Discussion in 'On the Road' started by KL7AJ, Nov 14, 2018.
I never understood the advantage.. More driving wheels?
Kinda reminds me of my road-bicycling days and climbing mountains. Little chain ring in front, big cog in rear, steady RPM on the cranks, gasping for air, and rumbling up the mountain ever so slowly. Always made it to the top, but no speed merchant
Yes, most or all of the wheels are driven. Also it operates at a lower gear ratio than a standard engine. Very good for steep grades. Years ago I took a trip on a small scenic railroad in the mountains nearby that used Shays (Georgetown Loop Railroad).
I finally visited Cass Scenic RR where they have a fine collection of Shay, Heisler, and Climax locomotives. Though Cass, WV is only 150 miles away as the crow flies, it took more than four hours to get there over twisty mountain roads.

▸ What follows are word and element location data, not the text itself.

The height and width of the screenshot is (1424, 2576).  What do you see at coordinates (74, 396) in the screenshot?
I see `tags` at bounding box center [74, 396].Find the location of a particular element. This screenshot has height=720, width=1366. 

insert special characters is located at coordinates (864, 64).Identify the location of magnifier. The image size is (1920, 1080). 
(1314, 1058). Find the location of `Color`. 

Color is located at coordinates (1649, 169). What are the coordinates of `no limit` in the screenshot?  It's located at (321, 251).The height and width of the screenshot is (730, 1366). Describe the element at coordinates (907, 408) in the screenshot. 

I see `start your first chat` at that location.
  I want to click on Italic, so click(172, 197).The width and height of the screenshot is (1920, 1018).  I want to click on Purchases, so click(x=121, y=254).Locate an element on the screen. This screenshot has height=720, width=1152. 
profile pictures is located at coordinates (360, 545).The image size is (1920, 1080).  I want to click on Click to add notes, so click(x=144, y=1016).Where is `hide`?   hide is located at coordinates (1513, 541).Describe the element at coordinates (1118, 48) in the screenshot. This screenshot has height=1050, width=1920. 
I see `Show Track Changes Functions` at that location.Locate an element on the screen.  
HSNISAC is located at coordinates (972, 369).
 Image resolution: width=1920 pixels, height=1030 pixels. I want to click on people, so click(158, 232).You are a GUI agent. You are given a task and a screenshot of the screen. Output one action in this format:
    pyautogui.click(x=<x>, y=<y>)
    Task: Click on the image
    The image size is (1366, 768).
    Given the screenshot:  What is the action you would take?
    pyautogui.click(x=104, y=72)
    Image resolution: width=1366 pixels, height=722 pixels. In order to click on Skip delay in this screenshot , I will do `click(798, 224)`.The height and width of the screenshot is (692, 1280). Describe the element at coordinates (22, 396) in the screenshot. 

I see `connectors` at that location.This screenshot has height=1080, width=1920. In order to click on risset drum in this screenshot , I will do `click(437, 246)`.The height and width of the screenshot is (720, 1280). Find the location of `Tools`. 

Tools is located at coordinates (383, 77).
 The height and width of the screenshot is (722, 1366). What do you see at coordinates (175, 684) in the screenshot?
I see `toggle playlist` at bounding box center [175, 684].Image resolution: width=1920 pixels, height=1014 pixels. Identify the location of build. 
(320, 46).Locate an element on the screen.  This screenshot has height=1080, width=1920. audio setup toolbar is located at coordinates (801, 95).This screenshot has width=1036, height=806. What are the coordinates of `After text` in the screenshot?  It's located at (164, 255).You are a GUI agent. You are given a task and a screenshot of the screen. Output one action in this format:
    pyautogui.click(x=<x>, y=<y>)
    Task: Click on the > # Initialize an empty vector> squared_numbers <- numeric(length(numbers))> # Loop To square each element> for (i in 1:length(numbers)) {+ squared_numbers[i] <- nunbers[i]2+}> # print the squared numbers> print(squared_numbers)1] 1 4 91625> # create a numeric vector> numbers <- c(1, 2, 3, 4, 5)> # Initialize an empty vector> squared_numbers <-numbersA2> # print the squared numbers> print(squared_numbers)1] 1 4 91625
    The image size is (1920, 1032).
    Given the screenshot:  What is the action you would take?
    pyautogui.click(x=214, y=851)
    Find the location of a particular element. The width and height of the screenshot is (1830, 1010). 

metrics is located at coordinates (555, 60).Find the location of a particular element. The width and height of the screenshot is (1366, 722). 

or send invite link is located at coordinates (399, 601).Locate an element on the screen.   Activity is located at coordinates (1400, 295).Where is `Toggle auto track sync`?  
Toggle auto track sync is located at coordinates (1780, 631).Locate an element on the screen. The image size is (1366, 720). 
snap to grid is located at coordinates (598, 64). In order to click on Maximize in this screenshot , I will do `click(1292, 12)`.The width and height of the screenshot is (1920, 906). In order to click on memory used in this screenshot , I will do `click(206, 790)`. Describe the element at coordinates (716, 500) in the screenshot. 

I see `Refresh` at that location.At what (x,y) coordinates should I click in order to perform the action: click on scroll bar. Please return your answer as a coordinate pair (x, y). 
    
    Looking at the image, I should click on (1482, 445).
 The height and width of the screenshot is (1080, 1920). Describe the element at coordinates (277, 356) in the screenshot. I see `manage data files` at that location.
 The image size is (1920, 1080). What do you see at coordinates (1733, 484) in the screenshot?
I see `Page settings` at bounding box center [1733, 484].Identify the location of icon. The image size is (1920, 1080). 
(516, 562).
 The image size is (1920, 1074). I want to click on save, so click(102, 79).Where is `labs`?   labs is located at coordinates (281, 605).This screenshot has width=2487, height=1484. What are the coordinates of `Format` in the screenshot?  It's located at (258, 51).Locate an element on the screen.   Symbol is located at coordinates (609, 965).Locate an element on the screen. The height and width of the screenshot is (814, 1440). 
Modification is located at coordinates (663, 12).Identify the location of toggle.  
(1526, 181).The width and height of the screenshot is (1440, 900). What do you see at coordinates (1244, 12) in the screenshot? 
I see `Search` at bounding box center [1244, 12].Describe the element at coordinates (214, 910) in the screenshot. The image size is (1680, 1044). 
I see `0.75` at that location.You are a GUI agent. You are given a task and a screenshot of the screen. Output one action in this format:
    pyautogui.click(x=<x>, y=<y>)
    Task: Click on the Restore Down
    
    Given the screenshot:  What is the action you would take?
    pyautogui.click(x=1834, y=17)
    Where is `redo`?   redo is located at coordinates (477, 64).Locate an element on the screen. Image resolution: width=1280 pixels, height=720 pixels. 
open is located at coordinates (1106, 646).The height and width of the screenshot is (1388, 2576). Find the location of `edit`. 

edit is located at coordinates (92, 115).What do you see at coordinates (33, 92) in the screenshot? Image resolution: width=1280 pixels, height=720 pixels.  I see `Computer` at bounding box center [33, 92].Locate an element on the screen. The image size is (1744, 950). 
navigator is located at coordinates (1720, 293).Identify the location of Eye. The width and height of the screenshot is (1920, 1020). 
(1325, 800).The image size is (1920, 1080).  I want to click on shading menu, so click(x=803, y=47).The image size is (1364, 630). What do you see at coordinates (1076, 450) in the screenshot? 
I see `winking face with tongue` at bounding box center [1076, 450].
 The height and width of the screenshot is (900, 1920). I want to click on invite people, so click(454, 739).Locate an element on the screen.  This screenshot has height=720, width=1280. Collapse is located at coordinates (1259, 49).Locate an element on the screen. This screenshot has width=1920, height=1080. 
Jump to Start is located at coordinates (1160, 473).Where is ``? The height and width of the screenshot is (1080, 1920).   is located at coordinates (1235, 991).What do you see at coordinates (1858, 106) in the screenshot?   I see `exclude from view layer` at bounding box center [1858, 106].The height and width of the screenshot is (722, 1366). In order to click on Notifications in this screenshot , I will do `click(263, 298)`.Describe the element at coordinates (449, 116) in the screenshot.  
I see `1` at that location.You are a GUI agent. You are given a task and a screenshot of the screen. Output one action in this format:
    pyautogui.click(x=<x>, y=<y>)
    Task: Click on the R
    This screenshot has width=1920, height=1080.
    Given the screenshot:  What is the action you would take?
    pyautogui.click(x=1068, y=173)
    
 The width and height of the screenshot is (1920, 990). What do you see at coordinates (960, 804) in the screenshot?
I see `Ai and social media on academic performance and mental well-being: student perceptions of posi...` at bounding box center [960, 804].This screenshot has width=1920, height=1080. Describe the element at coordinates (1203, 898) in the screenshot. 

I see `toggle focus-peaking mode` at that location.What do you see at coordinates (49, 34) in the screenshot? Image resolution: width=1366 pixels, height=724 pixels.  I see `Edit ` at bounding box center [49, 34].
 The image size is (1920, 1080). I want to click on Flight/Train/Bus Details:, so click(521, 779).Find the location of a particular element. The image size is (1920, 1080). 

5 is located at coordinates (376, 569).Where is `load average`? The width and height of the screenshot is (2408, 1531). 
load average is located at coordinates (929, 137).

Wow! That's pretty nuts! Never seen one of those before.
I bet the "wheel-bearing-grease salesman" loves calling on the Shay rail yards!!
Gobs more torque....at the sacrifice of speed. They usually top out at around 15 mph
Locomotive greasers has a very lucrative and VERY full time job. (Hot box jockeys)
The real McCoy
The driveshaft design should also be much easier on the rails. The typical reciprocating direct drive you see on US engines has a side-effect, in which the wheels tend to "hammer" the rails, which increases wear and maintenance requirements. The torque should also be more even than on such a design.